Feeding the Economy
By: Dr. M. Ray Perryman
Published in syndication December 11, 2019
New rules restricting access to the Supplemental Nutrition Assistance Program (SNAP) are going to cause hundreds of thousands of Americans to lose benefits. Even beyond the obvious physical and mental costs of food insecurity and the incalculable toll on the stability and dignity of families around the country, there is also a significant economic cost. Our analysis found that it will lead to losses of billions of dollars and tens of thousands of jobs.
The current SNAP statute limits participation by adults ages 18-49 who do not have a dependent or a disability to three months of benefits in a 36-month period unless the certain conditions are met. States can waive these limits in areas where there aren't enough jobs and exempt a percentage of individuals who are not work-capable. The new changes tighten the requirements for waivers, and the US Department of Agriculture estimates that the result will be that 688,000 persons lose their benefits. The revised regulations do not match the reality of the job market situation and ignore the social costs of inadequate nutrition. It is a complex issue.
The economic costs of hunger are multifaceted. Health care needs of people who are food insecure are higher due to increased incidence and severity of disease; health outcomes are also worse, reducing productivity and lifetime earnings. In addition, education expenses are higher, with a greater need for intervention. Achievement levels (and, hence, lifetime earnings) are negatively affected. These costs multiply as they work their way through the business complex and are largely borne by the whole of society.
We estimate that removing 688,000 persons from SNAP eligibility will cost the US economy (on a net basis) nearly $7.0 billion in total expenditures and $3.3 billion in gross product each year, as well as nearly 35,000 jobs on an ongoing basis.

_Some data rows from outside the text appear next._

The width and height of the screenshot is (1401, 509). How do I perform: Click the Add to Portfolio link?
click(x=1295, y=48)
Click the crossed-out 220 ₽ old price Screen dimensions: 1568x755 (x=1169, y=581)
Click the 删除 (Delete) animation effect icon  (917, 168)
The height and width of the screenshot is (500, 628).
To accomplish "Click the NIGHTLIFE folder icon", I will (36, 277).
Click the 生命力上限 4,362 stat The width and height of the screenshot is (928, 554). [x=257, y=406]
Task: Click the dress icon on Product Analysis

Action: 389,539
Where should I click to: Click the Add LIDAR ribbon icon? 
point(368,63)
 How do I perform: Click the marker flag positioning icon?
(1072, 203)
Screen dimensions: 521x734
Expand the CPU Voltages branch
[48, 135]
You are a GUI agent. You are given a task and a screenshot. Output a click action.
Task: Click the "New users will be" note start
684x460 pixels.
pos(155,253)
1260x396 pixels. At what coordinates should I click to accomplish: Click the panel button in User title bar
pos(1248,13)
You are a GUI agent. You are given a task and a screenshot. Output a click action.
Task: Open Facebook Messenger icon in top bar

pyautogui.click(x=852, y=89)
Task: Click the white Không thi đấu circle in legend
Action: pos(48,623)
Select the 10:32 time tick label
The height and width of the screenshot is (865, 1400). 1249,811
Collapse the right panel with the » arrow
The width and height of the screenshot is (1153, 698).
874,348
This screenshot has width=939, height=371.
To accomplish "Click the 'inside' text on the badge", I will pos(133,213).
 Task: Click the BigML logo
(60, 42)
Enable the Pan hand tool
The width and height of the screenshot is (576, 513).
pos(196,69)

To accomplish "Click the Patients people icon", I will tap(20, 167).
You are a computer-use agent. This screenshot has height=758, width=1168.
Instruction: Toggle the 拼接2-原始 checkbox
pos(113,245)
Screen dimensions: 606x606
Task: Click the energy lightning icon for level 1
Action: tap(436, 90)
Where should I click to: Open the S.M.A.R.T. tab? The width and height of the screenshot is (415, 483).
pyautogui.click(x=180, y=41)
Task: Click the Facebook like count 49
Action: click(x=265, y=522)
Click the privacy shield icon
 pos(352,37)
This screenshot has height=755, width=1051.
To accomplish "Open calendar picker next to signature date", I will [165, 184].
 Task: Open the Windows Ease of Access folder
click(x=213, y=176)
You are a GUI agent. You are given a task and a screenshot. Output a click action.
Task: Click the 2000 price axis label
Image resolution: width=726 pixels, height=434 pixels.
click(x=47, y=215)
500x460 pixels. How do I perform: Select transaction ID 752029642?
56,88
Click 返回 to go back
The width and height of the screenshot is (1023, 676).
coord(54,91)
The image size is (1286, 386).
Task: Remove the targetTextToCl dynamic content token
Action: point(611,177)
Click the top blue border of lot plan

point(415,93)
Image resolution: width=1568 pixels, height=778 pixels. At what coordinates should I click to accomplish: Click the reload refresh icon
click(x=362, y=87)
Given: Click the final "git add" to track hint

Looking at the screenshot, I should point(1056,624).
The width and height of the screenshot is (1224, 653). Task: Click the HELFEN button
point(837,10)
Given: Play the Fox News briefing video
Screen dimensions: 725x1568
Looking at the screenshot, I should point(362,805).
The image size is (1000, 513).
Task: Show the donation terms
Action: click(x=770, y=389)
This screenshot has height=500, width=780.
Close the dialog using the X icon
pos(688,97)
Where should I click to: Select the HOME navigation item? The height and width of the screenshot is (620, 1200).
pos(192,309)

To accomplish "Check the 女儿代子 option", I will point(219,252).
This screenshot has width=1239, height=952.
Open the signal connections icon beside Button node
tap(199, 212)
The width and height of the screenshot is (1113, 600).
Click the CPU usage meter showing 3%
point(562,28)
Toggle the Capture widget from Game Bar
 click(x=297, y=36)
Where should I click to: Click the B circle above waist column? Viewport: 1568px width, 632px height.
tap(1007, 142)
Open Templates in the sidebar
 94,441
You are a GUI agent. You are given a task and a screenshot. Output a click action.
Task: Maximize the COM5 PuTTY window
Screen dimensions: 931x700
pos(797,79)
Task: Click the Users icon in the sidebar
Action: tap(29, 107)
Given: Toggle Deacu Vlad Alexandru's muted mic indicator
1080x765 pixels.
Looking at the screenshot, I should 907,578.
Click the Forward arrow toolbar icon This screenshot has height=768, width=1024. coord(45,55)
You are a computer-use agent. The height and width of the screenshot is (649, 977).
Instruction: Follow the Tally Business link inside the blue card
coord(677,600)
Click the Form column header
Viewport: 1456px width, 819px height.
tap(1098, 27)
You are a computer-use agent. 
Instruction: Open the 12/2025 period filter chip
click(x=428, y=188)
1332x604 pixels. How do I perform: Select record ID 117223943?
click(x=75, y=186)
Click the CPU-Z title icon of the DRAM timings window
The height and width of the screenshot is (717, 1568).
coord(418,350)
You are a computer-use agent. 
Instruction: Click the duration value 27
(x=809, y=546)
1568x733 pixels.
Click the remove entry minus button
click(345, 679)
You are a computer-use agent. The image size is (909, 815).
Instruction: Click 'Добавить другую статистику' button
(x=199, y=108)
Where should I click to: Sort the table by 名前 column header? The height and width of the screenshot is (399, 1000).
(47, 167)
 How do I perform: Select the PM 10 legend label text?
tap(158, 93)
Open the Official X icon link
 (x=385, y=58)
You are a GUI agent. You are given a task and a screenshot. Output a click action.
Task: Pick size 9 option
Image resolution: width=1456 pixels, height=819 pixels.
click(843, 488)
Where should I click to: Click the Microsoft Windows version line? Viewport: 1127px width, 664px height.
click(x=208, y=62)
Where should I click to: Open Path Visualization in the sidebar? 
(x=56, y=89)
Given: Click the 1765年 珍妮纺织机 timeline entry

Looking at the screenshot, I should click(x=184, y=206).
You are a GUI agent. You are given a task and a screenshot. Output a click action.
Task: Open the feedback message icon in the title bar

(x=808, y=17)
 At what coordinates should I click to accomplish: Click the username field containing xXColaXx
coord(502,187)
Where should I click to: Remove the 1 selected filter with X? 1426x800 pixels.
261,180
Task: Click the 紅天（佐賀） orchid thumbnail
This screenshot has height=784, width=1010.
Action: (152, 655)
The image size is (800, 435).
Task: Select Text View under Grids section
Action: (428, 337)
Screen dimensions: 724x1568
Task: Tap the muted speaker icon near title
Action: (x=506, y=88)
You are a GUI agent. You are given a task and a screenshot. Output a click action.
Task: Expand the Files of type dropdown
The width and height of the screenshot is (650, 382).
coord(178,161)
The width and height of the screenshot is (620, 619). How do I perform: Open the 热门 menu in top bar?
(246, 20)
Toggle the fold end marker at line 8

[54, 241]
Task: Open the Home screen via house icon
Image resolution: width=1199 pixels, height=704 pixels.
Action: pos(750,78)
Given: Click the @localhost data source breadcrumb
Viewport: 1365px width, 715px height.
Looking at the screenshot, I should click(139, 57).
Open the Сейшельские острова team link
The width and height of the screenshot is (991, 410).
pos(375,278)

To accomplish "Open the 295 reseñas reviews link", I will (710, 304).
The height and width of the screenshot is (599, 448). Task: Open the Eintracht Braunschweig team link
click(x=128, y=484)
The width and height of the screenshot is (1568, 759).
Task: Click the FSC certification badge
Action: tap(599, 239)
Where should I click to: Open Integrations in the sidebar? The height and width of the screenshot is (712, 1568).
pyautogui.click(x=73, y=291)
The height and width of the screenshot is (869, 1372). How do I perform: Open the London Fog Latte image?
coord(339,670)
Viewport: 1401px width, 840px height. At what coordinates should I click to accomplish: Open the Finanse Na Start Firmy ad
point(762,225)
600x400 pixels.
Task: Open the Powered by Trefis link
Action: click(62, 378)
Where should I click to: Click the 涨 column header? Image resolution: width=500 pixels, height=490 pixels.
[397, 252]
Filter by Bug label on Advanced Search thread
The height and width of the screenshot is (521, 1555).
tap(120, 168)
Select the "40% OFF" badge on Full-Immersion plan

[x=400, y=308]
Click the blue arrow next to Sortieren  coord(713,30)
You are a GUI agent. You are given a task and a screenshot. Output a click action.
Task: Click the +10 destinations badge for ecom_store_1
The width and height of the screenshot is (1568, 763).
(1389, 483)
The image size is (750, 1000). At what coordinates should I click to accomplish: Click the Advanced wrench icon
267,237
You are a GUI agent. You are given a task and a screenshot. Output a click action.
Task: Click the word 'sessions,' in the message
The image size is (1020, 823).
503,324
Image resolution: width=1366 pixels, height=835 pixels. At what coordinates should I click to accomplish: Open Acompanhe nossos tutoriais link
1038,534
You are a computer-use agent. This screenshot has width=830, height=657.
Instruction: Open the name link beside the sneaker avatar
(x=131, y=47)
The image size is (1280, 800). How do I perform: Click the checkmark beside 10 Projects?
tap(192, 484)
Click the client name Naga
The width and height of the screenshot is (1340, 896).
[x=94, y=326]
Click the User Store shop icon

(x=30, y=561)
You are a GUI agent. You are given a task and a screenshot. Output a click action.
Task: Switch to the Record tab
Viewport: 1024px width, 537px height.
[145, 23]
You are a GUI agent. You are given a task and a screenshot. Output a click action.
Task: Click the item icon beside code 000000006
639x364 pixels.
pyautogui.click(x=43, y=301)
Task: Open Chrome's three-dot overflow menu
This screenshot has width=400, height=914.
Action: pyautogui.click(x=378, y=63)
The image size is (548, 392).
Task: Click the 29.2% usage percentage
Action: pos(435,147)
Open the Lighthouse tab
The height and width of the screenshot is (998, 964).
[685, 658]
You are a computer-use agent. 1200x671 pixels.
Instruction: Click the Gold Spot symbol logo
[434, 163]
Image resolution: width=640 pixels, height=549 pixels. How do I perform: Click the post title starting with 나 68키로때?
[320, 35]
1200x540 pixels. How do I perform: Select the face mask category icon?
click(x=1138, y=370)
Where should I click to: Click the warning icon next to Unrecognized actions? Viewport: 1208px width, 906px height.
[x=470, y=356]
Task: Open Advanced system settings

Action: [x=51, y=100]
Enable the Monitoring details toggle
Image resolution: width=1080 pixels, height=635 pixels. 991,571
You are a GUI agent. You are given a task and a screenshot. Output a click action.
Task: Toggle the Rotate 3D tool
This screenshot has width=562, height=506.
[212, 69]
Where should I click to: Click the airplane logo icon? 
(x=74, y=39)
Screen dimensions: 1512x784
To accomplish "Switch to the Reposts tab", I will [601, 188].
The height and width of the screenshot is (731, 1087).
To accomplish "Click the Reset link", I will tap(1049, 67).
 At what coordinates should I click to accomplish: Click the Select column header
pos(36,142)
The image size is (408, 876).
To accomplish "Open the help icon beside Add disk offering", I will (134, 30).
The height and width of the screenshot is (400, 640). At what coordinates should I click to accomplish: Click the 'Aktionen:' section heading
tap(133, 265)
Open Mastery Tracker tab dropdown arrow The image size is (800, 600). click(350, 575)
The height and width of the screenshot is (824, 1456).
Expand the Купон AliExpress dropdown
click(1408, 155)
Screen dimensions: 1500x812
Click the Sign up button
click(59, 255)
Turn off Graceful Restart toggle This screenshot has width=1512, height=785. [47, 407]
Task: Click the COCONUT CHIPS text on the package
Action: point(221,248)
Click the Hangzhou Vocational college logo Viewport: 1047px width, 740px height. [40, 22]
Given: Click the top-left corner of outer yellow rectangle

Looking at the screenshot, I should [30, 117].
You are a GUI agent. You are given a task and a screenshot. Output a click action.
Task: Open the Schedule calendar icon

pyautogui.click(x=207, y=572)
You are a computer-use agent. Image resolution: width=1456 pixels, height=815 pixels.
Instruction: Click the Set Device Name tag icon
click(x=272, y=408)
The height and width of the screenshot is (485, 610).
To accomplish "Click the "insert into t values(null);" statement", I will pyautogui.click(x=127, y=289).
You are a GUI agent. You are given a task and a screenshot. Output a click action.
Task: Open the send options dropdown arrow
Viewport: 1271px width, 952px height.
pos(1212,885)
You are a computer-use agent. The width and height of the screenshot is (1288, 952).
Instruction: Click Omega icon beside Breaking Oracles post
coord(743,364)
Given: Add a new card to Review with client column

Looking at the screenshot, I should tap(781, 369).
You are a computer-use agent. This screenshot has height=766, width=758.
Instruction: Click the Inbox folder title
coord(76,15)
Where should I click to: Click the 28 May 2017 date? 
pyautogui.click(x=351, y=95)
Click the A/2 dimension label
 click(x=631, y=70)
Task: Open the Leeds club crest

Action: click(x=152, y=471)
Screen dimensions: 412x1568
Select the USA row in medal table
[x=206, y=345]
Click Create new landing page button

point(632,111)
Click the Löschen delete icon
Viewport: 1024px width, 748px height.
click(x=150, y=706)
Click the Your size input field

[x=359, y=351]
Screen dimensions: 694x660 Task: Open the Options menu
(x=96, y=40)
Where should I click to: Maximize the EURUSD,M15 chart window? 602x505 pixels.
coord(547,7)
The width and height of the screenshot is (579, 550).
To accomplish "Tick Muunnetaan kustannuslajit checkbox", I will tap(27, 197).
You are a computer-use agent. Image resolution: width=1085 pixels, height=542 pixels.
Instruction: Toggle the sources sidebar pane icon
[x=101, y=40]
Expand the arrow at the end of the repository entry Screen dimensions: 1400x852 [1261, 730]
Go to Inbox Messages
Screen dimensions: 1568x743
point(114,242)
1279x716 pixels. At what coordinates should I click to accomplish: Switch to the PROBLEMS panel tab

An analysis by the Urban Institute indicates that over 3.7 million individuals would lose benefits and others would face reductions if all three regulations currently set to go into effect during the next year are implemented. Under these conditions, costs to the economy would rise substantially. The Perryman Group estimates that if all proposed SNAP regulations actually happen, the costs to the economy would include $37.7 billion in total expenditures and $18.1 billion in gross product each year as well as the loss of more than 189,000 jobs on an ongoing basis.
Further restricting access to SNAP will increase food insecurity for hundreds of thousands of Americans. Not only is this rule going to lead to a very high human cost for the affected individuals and those around them, it's also going to generate economic dislocations which permeate the entire country. More consideration is warranted.